While this “works,” the code is highly undesirable. In particular, we know that the bindings x, y, and z should not be used—they are void as well! Nevertheless, the let* construct requires us to include them. Instead, we need a language construct that allows us to specify a sequence of expressions to execute without having to bind additional names. This is precisely the purpose of the begin expression:

(define sample-vector (vector "alpha" "beta" "gamma" "delta" "epsilon"))

(define mutate-vector
  (lambda (vec)
    (begin
      (vector-set! vec 2 "zeta")
      (vector-set! vec 0 "foo")
      (vector-set! vec 2 -38.72))))

sample-vector

(mutate-vector sample-vector)

sample-vector

The begin expression takes any number of expressions and executes those expressions in-order. The values produced by each expression except the last is discarded, and the begin evaluates to whatever value that the final expression evaluates to. In our case above, begin produces void as output from the final call to vector-set!.

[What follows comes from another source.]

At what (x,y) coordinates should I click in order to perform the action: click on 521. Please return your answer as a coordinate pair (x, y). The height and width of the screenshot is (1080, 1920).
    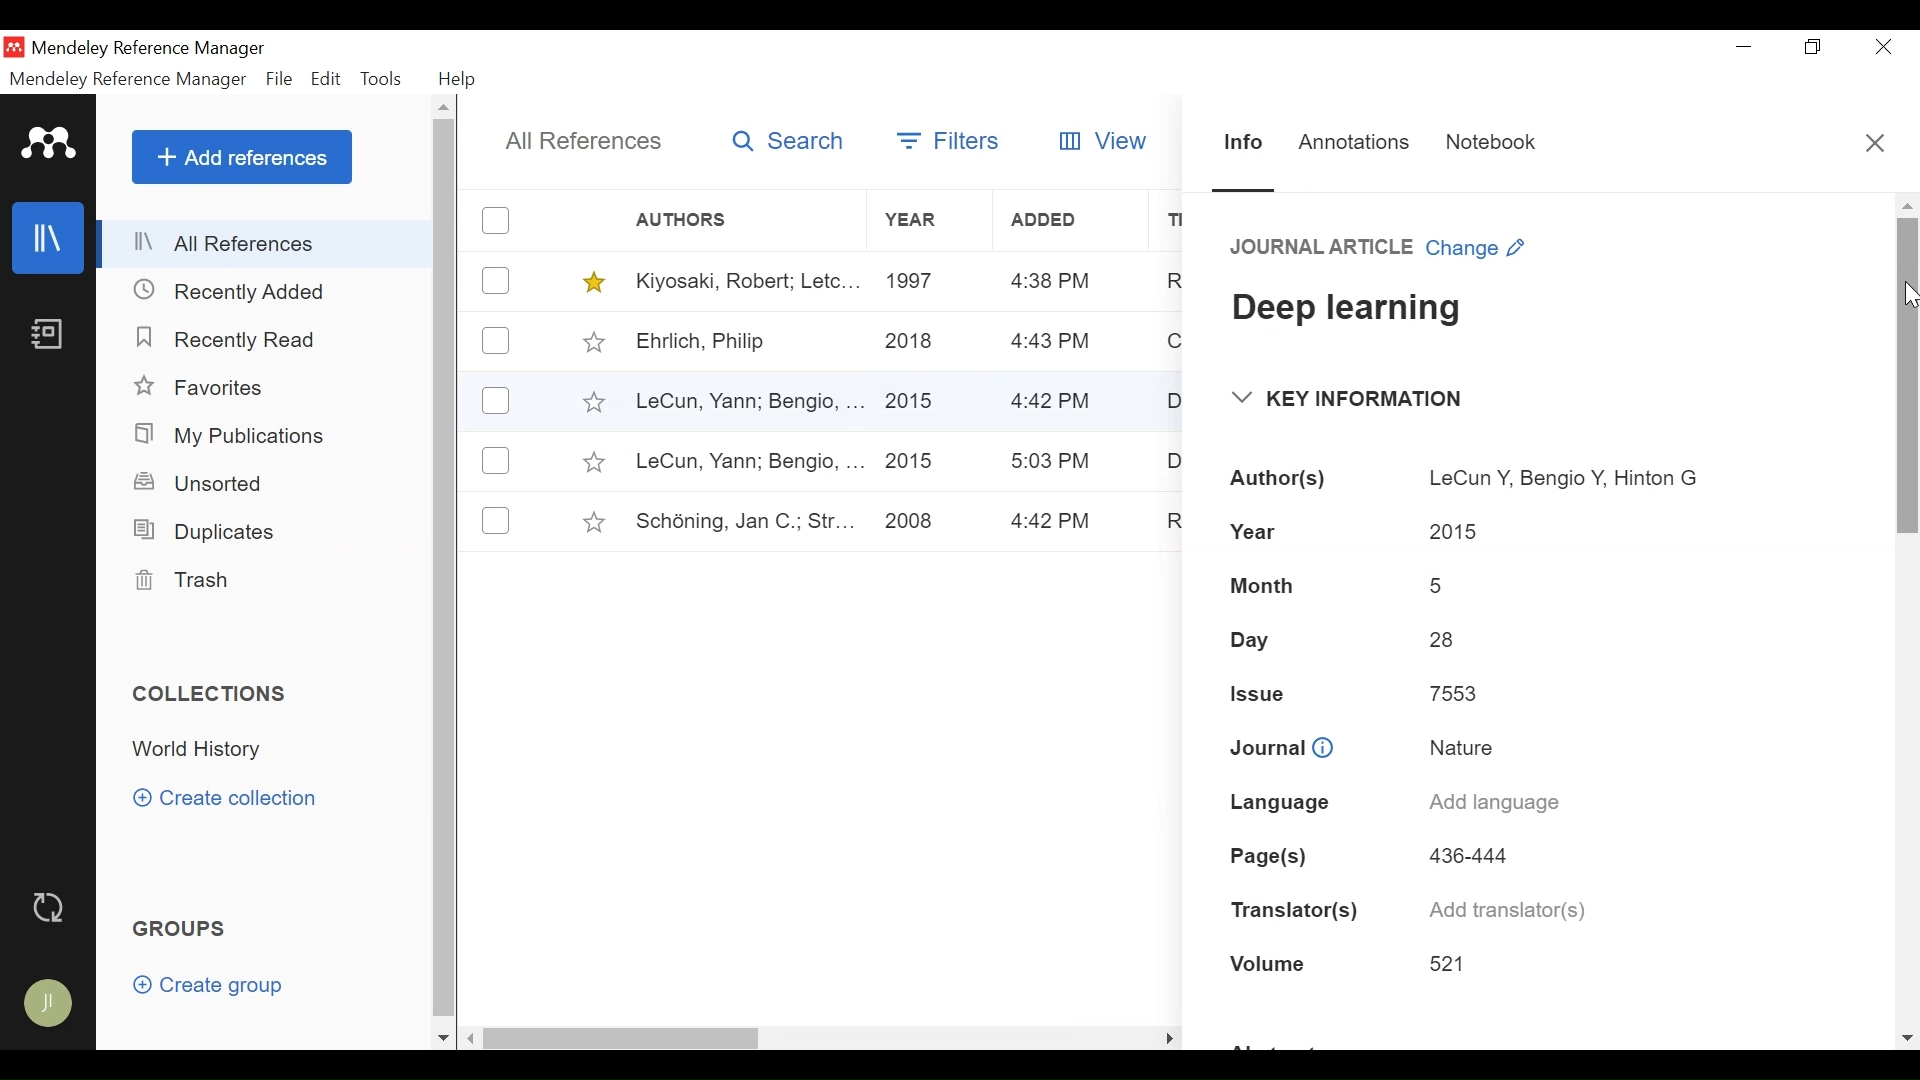
    Looking at the image, I should click on (1454, 964).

begin allows us to clearly indicate when we intend to use side-effects in our program. Since begin discards the produced values of all of its expressions except the last, we know that the only purpose of those expressions must be to produce side-effects like mutating vectors! Thus, using begin makes our code more readable.

With this in mind, we recommend always wrapping out vector-mutating code in a begin expression, even at the top-level. Thus, we would re-write our original example as:

(define sample-vector (vector "alpha" "beta" "gamma" "delta" "epsilon"))
sample-vector
(begin
  (vector-set! sample-vector 2 "zeta")
  (vector-set! sample-vector 0 "foo")
  (vector-set! sample-vector 2 -38.72))
sample-vector

Note that a pleasant side-effect of using sample-vector is that we effectively remove all but one of the extraneous void values from our output!

Self checks

Check 1: Creating simple vectors (‡)

a. Create and define a vector, tn1 that contains the two values 35 and "hi" by using the vector procedure.

b. Create and define a vector, tn2, that contains the same two values by using the make-vector and vector-set! procedures as top-level expressions.

c. Create and define a vector, tn3, that contains the same two values by using the make-vector and vector-set! procedures contained in a single let binding that, first, makes the vector and then uses a begin block to mutate the vector.